Render the data as a JSON list of strings, one string per line with blank lines dropped, starting at the line that contains "Click the word Example in the slide title" and running through the line that contains "pos(347,173)", both included. Keep the pictures out of your answer.

» MATERIAL PROVIDED

○ ○ ○ ○ ○ ○ ○

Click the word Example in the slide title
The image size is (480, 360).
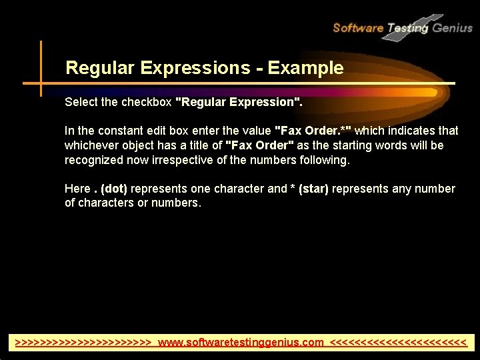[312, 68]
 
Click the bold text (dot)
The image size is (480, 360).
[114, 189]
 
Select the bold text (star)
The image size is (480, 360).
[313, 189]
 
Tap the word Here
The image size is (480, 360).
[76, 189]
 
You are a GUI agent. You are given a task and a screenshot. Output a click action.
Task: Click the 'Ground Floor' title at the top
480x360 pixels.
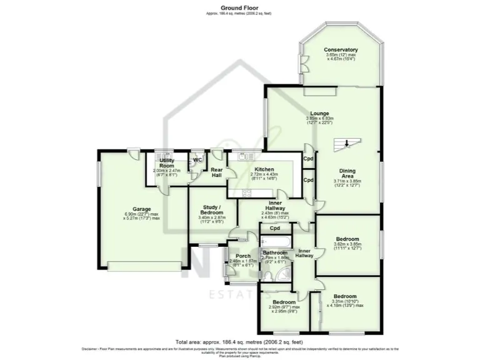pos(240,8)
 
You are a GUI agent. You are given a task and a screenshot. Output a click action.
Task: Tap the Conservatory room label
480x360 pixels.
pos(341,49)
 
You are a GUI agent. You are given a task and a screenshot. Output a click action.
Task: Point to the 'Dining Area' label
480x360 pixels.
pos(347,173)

○ ○ ○ ○ ○ ○ ○

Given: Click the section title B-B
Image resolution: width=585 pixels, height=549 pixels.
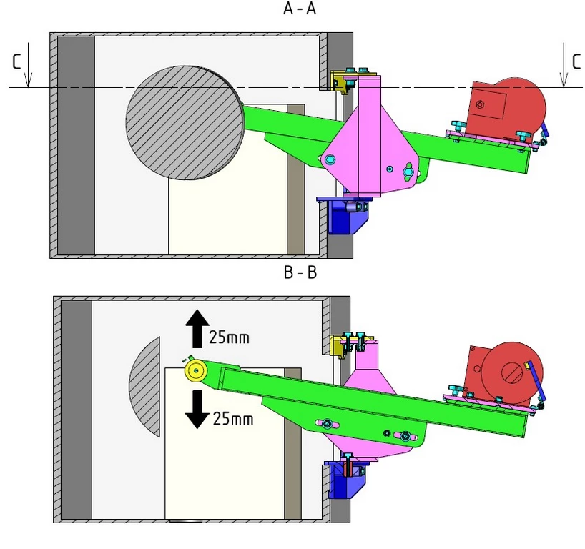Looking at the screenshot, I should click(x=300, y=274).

○ ○ ○ ○ ○ ○ ○

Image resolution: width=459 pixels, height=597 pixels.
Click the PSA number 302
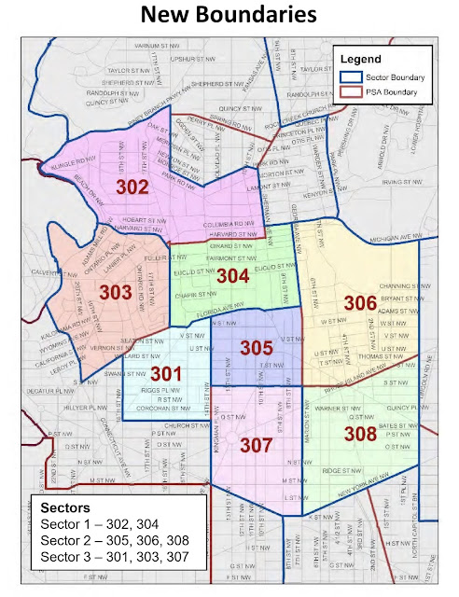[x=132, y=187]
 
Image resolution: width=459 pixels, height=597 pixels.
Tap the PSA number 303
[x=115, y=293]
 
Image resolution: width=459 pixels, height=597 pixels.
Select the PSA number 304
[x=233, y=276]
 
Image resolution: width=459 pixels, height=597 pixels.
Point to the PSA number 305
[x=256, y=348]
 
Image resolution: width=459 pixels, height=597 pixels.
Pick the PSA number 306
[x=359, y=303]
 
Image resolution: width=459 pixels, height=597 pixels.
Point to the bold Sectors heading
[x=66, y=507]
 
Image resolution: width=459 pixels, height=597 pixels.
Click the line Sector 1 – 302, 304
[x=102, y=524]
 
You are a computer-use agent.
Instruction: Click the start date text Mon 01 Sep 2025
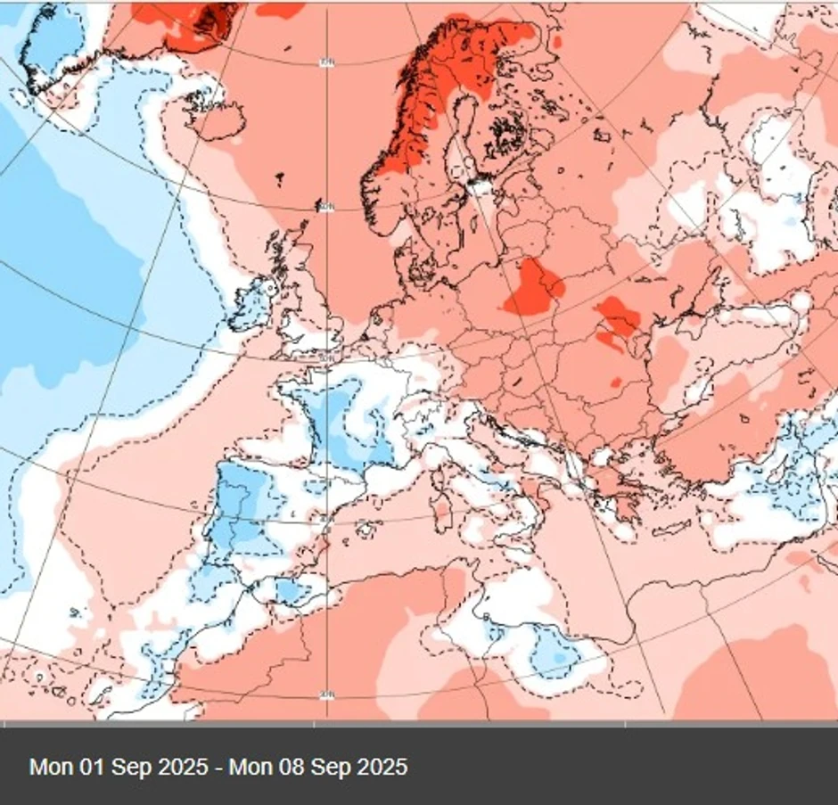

○ ○ ○ ○ ○ ○ ○

» RESPONSE TO THIS EXERCISE
[
  "Click the word Example in the slide title",
  "The image size is (480, 360).",
  "[312, 68]",
  "Click the bold text (dot)",
  "The image size is (480, 360).",
  "[114, 189]",
  "Select the bold text (star)",
  "The image size is (480, 360).",
  "[313, 189]",
  "Tap the word Here",
  "The image size is (480, 360).",
  "[76, 189]",
  "You are a GUI agent. You are given a task and a screenshot. Output a click action.",
  "Task: Click the 'Ground Floor' title at the top",
  "480x360 pixels.",
  "pos(240,8)",
  "You are a GUI agent. You are given a task and a screenshot. Output a click action.",
  "Task: Tap the Conservatory room label",
  "480x360 pixels.",
  "pos(341,49)",
  "You are a GUI agent. You are given a task and a screenshot. Output a click action.",
  "Task: Point to the 'Dining Area' label",
  "480x360 pixels.",
  "pos(347,173)"
]